Hailey Ung

Hailey Ung

PI: Emily Hodges, PhD, Department of Biochemistry

The Dynamic Relationship Between DNA Methylation and Chromatin Accessibility During Cell Differentiation

DNA methylation is the most well-studied component of epigenetics and functions to balance patterns of gene expression throughout the life cycle of a cell. Along with DNA methylation, chromatin accessibility is necessary for gene regulation, especially in stem cells. Proper differentiation of stem cells requires that DNA methylation and chromatin accessibility be dynamic in nature. Recently, it was found that hypomethylated regions (HMRs) were the most specific to cell-type at particular intergenic sites called enhancers and that these sites tended to coincide with chromatin accessibility.

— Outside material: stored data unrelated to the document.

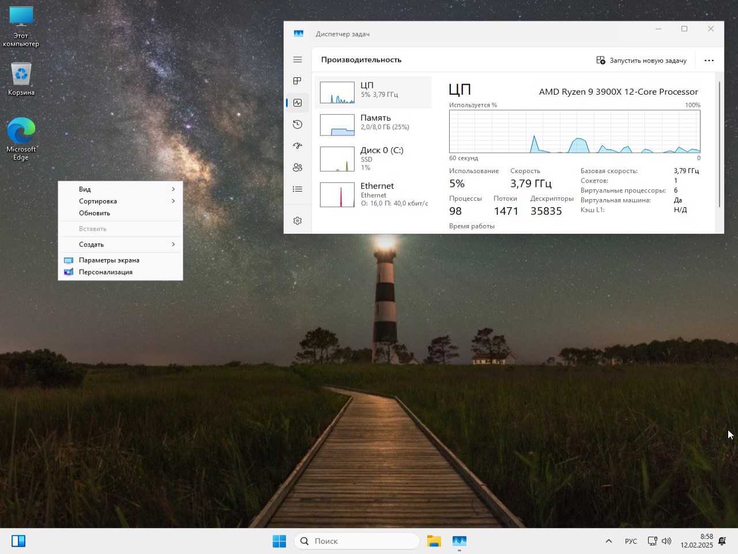The width and height of the screenshot is (738, 554).
Task: Open the three-dots more options menu
Action: 709,60
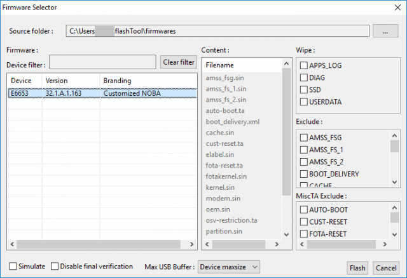This screenshot has height=278, width=407.
Task: Check the Simulate option
Action: pos(13,267)
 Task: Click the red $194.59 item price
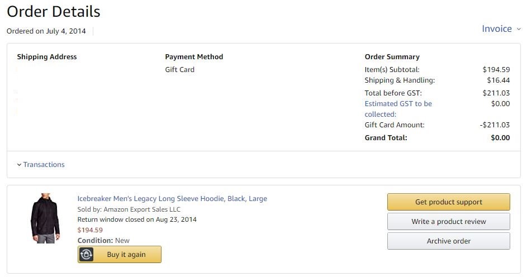(x=90, y=230)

However, the relationship between DNA methylation and accessibility to chromatin in differentiating cells remains elusive. To begin deciphering this relationship, we have previously developed a method for identifying genomic regions of dynamic DNA methylation and chromatin accessibility. Here, we propose a more targeted approach for modifying these epigenetic marks in previously identified areas of interest. We will fuse protein domains which are known to be important for DNA methylation, chromatin accessibility, or enhancer regulation to a catalytically-inactive form of the enzyme Cas9 nuclease. This enables DNA methylation or chromatin accessibility to be altered at specific intervals of differentiation in targeted areas, such as enhancer regions, thereby allowing us to analyze how the modifications dynamically impact each other and influence enhancer activity. The method presented here provides a tool to elucidate how the dynamics of DNA methylation and chromatin accessibility are interwoven in the regulation of gene expression. This, in turn, will provide an avenue for better understanding how diseases related to abnormal DNA methylation emerge.